We’re approaching Kiel and now the canal’s busy. A dozen sailing boats come towards us. Collected in the lock at Holtenau and now they’re sailing one behind the other for a while as if threaded on a string of pearls, heading for the North Sea.

His tax papers were lying in a pile on the kitchen table, Neuer had said earlier. His wife had always taken care of that. And now in this weather he had to spend an hour just watering her plants in the garden. In part he didn’t even know what he was watering. He would like if it could just look after itself for a day. And one cat had disappeared, after his wife died, and the other, the tom, the grey one, which had never liked him, he was now living with it in the empty house and they were slowly getting used to each other. He didn’t even say that he loved her, and not even that he misses her, but it’s as if he talks about nothing else this morning.

And now we’re on the big fishing boat at Kanalstrasse and Neuer is selling his fish. I’m sitting leaning against the railing and smoking a cigarette. Walter gave it to me without saying a word just as he passed over his non-appearance in the early morning without a word. “Well, Walting, did ye have a guid sleep,” Neuer had said.

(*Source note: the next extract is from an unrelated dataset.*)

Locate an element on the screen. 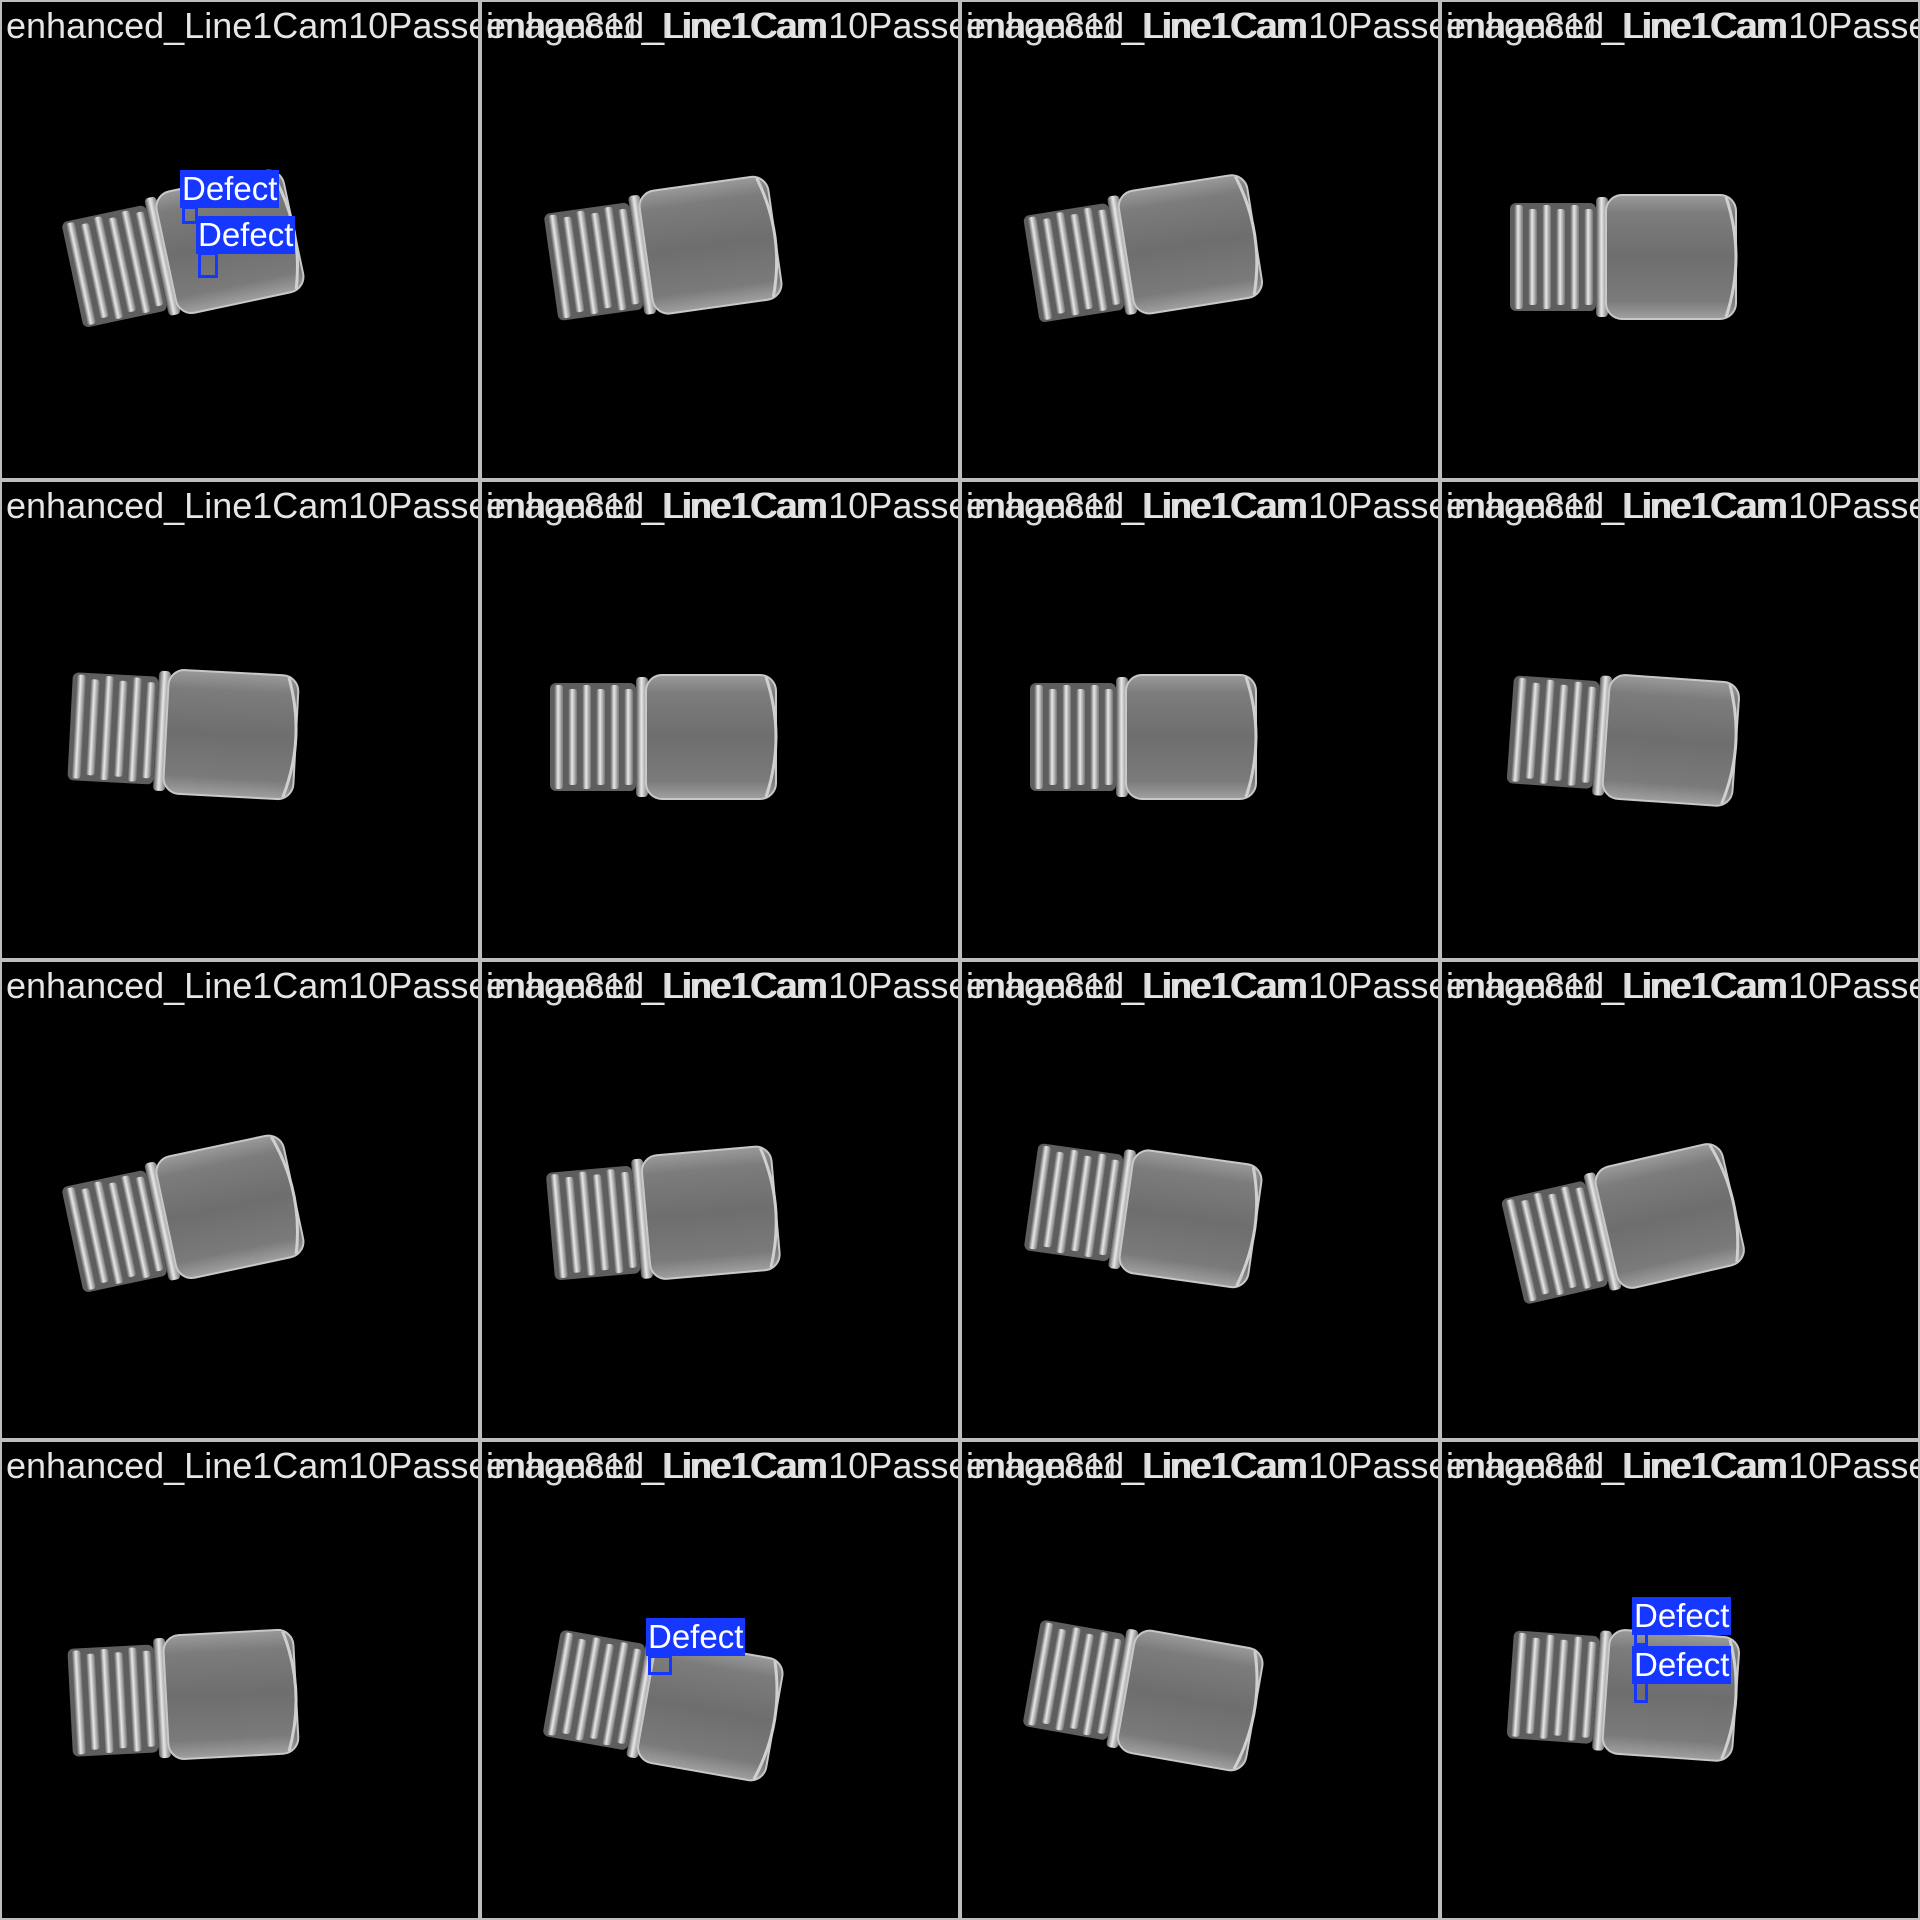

The people come in dribs and drabs. They know when the fisherman is here and selling. Stay a little and chat to the men about the weather and the fish, which is not around at the moment. Neuer is wearing a woollen glove on the hand with which he holds the fish, and in the other has a knife with which he guts and cleans the creatures. The innards fly over the railing, where screaming seagulls squabble over them. He puts the fish in the bag, passes it to Walter and names a price. Walter takes the money and puts it in the small metal cashbox. “My wife taught me to be friendly to the customers,” Neuer said earlier, and I cannot say that he is unfriendly. But he is obviously glad that there’s Walter between him and the customers. A woman buys a couple of plaice and she wants to go on talking to the men. She has dressed up to go shopping, one can see that. The chestnut red hair has just been washed, she’s unobtrusively made up and is wearing a denim skirt and a white t-shirt. Fifty perhaps, teacher perhaps or some other kind of civil servant. She takes the fish and stays there. There’s no one behind her waiting to be served and Neuer is filleting the perch we’ve caught. He pulls off their skin and puts the pinkish white gleaming pieces in a pile.

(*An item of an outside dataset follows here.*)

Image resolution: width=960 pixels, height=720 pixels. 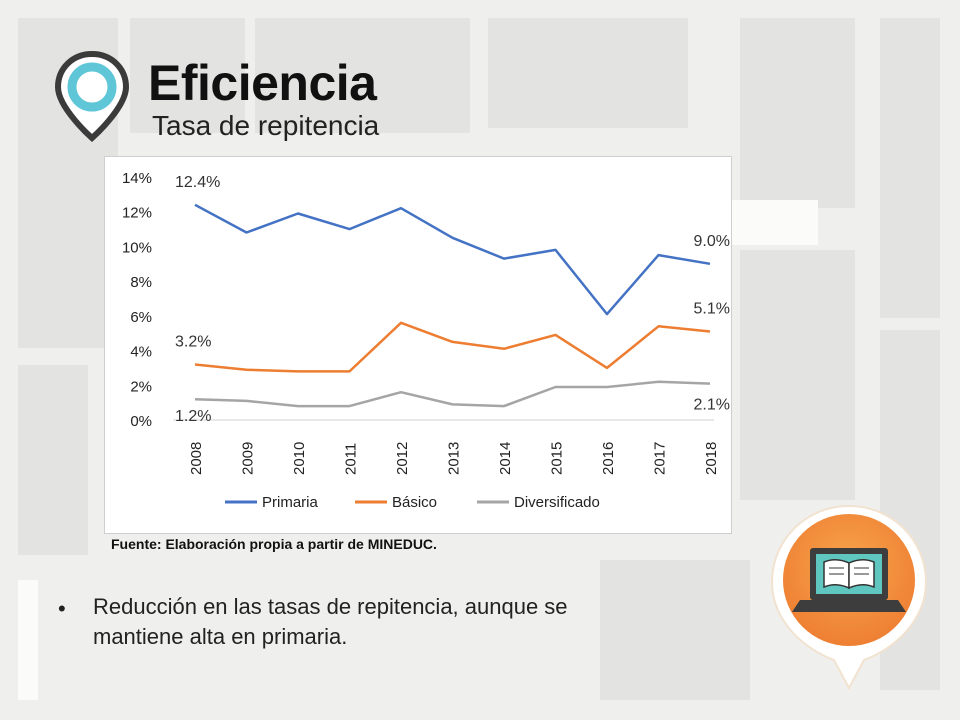 What do you see at coordinates (452, 394) in the screenshot?
I see `series-line-diversificado` at bounding box center [452, 394].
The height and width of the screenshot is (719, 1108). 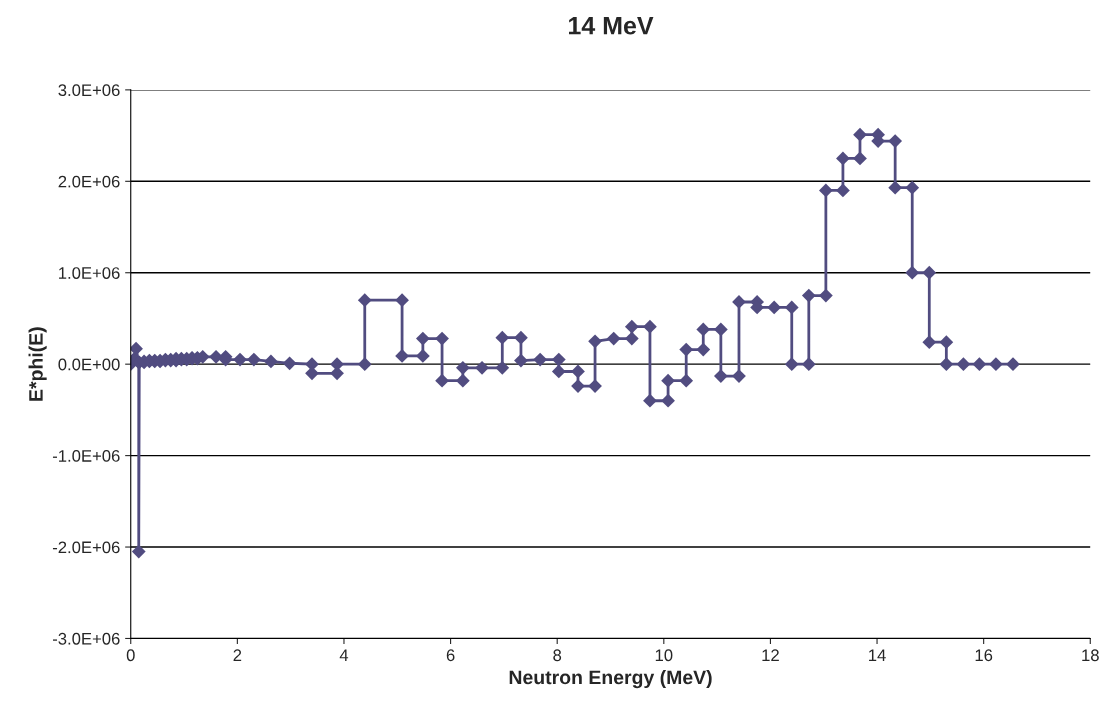 What do you see at coordinates (770, 655) in the screenshot?
I see `x-tick-label: 12` at bounding box center [770, 655].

“Have you heard something about the murder,” asks the woman. I’ve read about the murder in the newspaper, too, yesterday in the little café. A man beat his wife to death here in Kiel-Holtenau and the police were uncertain of the motive. The man let himself be taken away and the neighbours said, what neighbours so often say: “They were friendly, kept to themselves.”

The woman doesn’t give up. “Herr Neuer, you know everyone here, don’t you? Haven’t you heard anything? Why did he beat her to death? Did you know them?”

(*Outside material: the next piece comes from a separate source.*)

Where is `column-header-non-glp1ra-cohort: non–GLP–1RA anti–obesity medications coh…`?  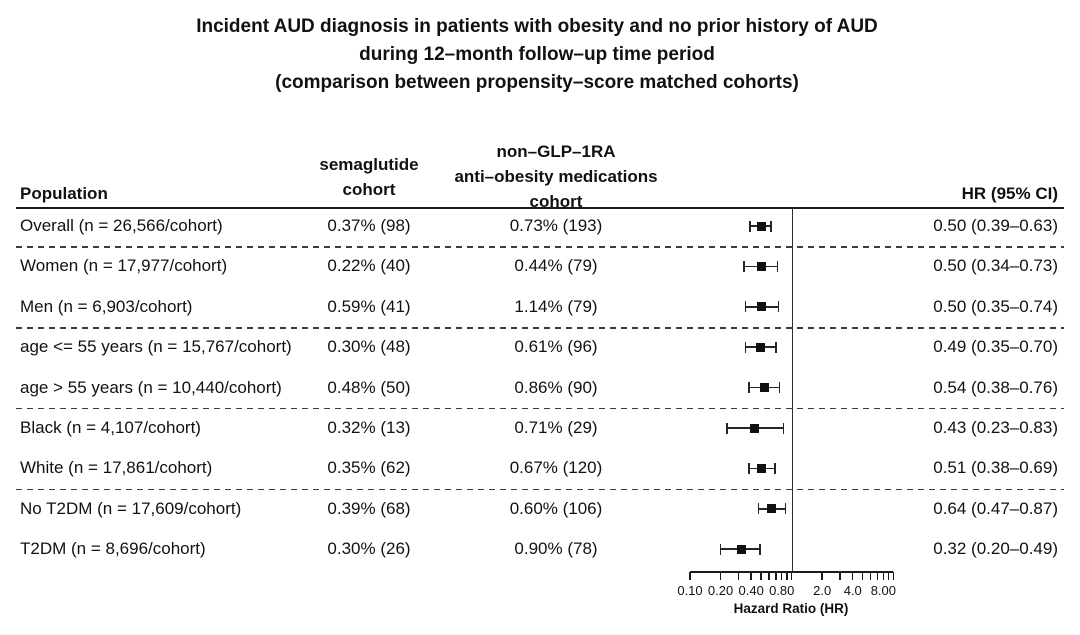 column-header-non-glp1ra-cohort: non–GLP–1RA anti–obesity medications coh… is located at coordinates (556, 176).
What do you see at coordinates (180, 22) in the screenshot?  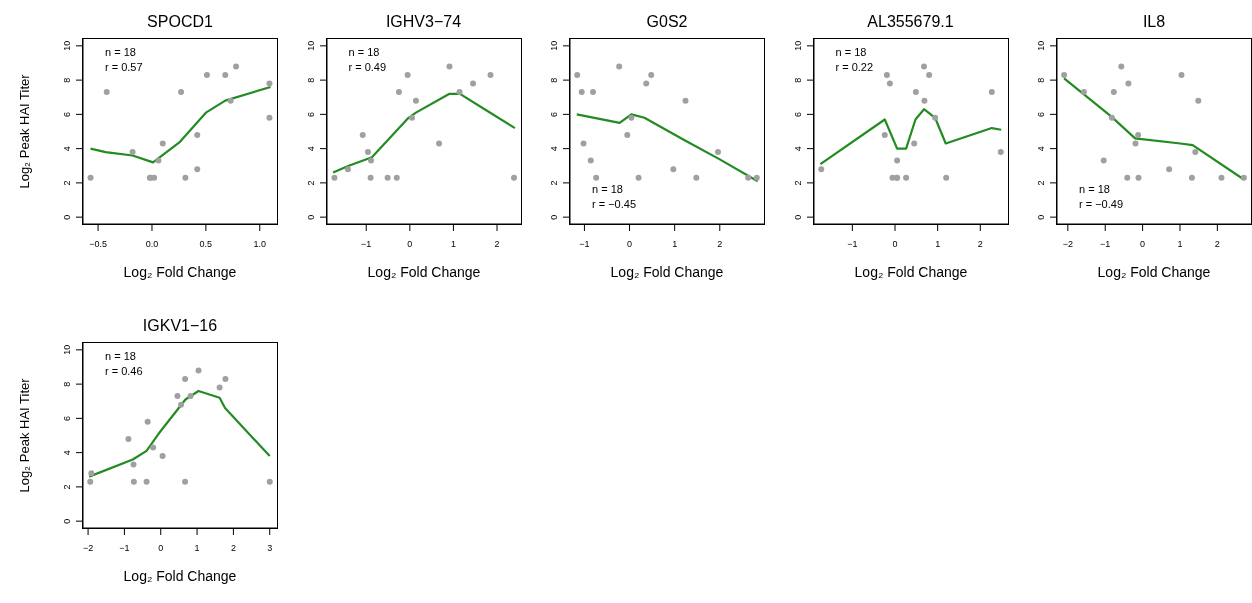 I see `chart-title: SPOCD1` at bounding box center [180, 22].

“Well, what does know mean,” said Neuer.

“You talk to everybody and his uncle here.” She crosses her calves and the fish bag dangles next to them.      

“And you?” The woman looks at Walter and he shakes his head and doesn’t return her gaze.

“Come on, Herr Neuer, Herr Walter, you know more than you’re telling me.” Her hand plays with the pendant at her neck.

Walter says without looking up: “Perhaps she asked too many questions,” and the woman lets go off the pendant, her smile freezes and without another word she walks down the small jetty and then along the road.

Neuer continues filleting his perch and after a while looks over to Walter, who’s leaning against the little wheelhouse. “What is it then?” he says and Neuer only “Man, oh man” and then they both laugh, more the way boys laugh and not men. I throw my butt into the canal and the tears come quite simply and for the first time since Sarah left me.